Il provvedimento di fermo si è fondato sugli esiti di una indagine condotta dalla squadra mobile, diretta dalla procura distrettuale antimafia di Catania. Le indagini hanno consentito di accertare che il titolare di un esercizio commerciale catanese era vittima di usura e successiva estorsione da parte di alcuni soggetti facenti capo a Claudio Strano, noto esponente dell’omonima famiglia, inserita nella cosca mafiosa Cappello-Bonaccorsi.

Le indagini hanno permesso di appurare che la vittima, a seguito di un prestito di 4 mila euro risalente al settembre 2017, era costretto a pagare a Strano interessi usurai del 25% al mese.

La vittima, trovandosi in difficoltà economiche, dopo aver pagato gli interessi per alcuni mesi, non era più riuscita a sostenerne il pagamento. Strano aveva più volte inviato i propri emissari, Salvatore Crupi e Roberto Mangiagli nell’esercizio commerciale per intimare al titolare di continuare a pagare.

Tra dicembre e gennaio le indagini hanno fatto registrare ripetuti episodi di minaccia finalizzati a costringere la vittima a versare le somme di denaro di volta in volta richiesta.

Gli emissari di Claudio Strano sono giunti a sostituirsi alla vittima e ai suoi dipendenti, alla cassa dell’esercizio commerciale, con l’obiettivo di prelevarne l’incasso.

Lo scorso 30 gennaio Strano, ribadendo in modo veemente le proprie pretese di denaro, ha minacciato il commerciante di violente ritorsioni, prospettandogli, in particolare, l’intento di rapirne il figlio minorenne.

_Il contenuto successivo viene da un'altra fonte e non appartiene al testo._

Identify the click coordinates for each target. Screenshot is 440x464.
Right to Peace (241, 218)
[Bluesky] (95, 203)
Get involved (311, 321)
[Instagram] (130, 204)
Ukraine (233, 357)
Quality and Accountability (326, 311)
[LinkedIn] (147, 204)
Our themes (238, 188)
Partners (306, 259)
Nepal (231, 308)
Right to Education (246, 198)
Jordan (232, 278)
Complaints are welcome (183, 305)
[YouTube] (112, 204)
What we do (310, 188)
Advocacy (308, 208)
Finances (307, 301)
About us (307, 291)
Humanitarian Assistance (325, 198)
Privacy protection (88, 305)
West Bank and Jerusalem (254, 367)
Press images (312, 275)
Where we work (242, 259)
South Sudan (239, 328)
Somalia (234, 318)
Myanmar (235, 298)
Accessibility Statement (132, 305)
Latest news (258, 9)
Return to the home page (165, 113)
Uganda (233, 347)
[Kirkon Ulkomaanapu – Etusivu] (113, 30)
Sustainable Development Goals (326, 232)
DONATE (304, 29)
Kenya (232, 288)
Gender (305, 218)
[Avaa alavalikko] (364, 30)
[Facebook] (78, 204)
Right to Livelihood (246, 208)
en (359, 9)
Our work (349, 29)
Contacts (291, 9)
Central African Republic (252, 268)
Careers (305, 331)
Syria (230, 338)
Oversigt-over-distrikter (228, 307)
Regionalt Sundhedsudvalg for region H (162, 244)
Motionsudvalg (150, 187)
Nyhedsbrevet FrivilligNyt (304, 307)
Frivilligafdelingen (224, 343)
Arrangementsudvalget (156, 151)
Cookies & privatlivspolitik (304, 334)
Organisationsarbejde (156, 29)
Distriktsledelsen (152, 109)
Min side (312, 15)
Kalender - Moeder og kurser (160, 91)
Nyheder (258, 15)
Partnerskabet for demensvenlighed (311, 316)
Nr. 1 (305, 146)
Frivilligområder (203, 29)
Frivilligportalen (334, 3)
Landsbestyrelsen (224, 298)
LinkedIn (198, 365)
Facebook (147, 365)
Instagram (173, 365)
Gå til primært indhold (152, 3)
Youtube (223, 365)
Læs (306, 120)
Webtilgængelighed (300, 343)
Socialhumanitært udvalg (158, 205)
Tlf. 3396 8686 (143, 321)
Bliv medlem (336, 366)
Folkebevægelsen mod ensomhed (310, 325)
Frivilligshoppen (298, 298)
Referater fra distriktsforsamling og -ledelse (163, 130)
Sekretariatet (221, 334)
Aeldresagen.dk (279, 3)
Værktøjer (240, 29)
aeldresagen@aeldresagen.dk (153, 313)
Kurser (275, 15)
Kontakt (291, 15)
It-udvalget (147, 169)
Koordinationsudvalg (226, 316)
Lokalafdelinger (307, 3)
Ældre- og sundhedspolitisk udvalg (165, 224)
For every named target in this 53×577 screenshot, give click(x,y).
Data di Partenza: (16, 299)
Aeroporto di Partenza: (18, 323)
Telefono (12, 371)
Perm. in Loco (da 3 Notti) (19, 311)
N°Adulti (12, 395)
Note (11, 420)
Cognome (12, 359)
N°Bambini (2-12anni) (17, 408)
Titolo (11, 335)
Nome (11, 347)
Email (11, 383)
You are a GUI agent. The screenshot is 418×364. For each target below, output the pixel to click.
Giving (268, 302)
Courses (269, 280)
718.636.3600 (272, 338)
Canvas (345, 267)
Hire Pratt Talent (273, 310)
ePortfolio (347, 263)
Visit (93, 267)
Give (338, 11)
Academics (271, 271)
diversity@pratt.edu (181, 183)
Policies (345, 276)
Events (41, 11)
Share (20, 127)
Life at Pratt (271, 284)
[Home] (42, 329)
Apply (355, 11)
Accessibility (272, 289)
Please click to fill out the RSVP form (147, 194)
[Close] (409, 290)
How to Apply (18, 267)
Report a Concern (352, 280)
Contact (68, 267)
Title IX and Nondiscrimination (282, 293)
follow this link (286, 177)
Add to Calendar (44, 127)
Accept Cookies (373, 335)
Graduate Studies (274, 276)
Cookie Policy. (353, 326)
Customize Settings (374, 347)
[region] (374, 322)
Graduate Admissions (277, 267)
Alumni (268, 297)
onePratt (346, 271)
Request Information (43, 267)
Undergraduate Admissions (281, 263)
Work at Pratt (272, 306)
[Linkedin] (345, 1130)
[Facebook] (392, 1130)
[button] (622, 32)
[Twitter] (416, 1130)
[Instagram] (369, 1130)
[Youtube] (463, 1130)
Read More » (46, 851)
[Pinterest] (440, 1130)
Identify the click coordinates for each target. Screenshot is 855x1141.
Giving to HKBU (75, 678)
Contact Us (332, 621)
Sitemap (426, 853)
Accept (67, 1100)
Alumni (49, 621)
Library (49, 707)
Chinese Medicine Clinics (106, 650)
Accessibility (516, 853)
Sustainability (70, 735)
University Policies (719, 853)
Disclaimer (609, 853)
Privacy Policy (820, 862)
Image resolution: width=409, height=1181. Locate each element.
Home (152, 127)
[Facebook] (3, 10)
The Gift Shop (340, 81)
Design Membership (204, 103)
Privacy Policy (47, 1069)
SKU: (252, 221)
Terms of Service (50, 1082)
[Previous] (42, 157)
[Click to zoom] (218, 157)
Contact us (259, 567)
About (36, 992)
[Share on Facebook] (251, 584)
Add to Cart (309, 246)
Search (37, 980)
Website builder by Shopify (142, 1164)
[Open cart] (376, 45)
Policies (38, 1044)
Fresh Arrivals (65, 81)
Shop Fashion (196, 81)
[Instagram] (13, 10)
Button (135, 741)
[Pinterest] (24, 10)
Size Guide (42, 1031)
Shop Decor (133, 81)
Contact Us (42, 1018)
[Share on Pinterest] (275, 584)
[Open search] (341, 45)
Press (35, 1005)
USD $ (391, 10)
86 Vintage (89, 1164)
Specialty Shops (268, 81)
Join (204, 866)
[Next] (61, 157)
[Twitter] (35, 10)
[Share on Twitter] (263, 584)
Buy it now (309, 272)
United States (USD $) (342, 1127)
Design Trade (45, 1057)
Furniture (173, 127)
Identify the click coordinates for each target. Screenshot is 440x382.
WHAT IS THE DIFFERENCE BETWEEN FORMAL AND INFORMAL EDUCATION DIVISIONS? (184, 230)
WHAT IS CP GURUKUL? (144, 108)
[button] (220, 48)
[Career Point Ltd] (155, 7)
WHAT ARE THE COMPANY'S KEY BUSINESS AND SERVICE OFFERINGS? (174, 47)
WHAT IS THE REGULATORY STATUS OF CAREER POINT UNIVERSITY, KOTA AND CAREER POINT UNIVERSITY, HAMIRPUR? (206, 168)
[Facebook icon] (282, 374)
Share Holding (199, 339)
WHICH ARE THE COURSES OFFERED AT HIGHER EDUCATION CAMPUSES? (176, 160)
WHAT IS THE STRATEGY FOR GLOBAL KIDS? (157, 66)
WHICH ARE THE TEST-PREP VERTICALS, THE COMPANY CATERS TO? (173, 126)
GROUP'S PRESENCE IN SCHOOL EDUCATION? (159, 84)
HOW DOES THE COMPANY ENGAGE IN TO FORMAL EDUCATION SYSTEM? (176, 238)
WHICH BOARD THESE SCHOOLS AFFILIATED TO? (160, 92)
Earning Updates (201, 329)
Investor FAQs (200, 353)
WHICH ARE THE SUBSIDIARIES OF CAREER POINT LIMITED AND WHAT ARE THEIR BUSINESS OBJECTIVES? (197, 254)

Nel pomeriggio dello scorso 1 febbraio i due “esattori” si sarebbero recati nell’attività commerciale della vittima per riscuotere una somma dei denaro. Agenti della squadra mobile avevano approntato un servizio di osservazione nei pressi del negozio dove erano entrati Crupi e Mangiagli, arrestati poi in flagranza di reato.

Gli investigatori hanno avuto la cnoferma che la vittima aveva versato il denaro nelle mani degli estortori e hanno deciso di intervenire bloccando fuori dall’esercizio commerciale i due soggetti trovati in possesso di 300 euro in contanti consegnatagli dalla vittima.

Dalle indagini è emerso che Michele Rao, parente di Claudio Strano, aveva concorso con quest’ultimo nella condotta di usura ai danni del commerciante, monetizzando alcuni assegni, a fronte del pagamento mensile di un tasso di interesse del 25%.

E, ancora, Orazio Sapuppo aveva svolto il ruolo di intermediario tra la vittima e Claudio Strano, sia al momento del prestito iniziale, sia successivamente, consegnando in più occasioni a Strano il denaro pagato dalla vittima a titolo di interesse usuraio.

Orazio Sapuppo, inoltre, si era reso responsabile di un’autonoma condotta di usura e tentata estorsione aggravata, agendo in concorso col cognato Antonino Grasso, approfittando della disperazione del commerciante per l’impossibilità di pagare gli interessi usurari maturati nei confronti di Claudio Strano. Quest’ultimo, a sua volta, aveva sottoposto la vittima ad usura, prospettando violente ritorsioni da parte di Grasso, soggetto di maggiore profilo criminale.

Nell’abitazione di Michele Rao sono stati trovati e sequestrati denaro e assegni derivanti dall’illecita attività di usura. Dopo le formalità di rito gli arrestati sono stati associati al carcere di Catania Bicocca dove resteranno a disposizione dell’Autorità giudiziaria.

Lo scorso 2 febbraio, poi, la procura ha chiesto al gip la convalida dell’arresto e del fermo nonché l’emissione nei confronti dei sei indagati dell’ordinanza applicativa della custodia cautelare in carcere. Ieri il Gip ha accolto la richiesta di convalida dell’arresto disponendo il carcere per Strano, Sapuppo, Rao, Grasso e Crupi e gli arresti domiciliari per roberto Mangiagli.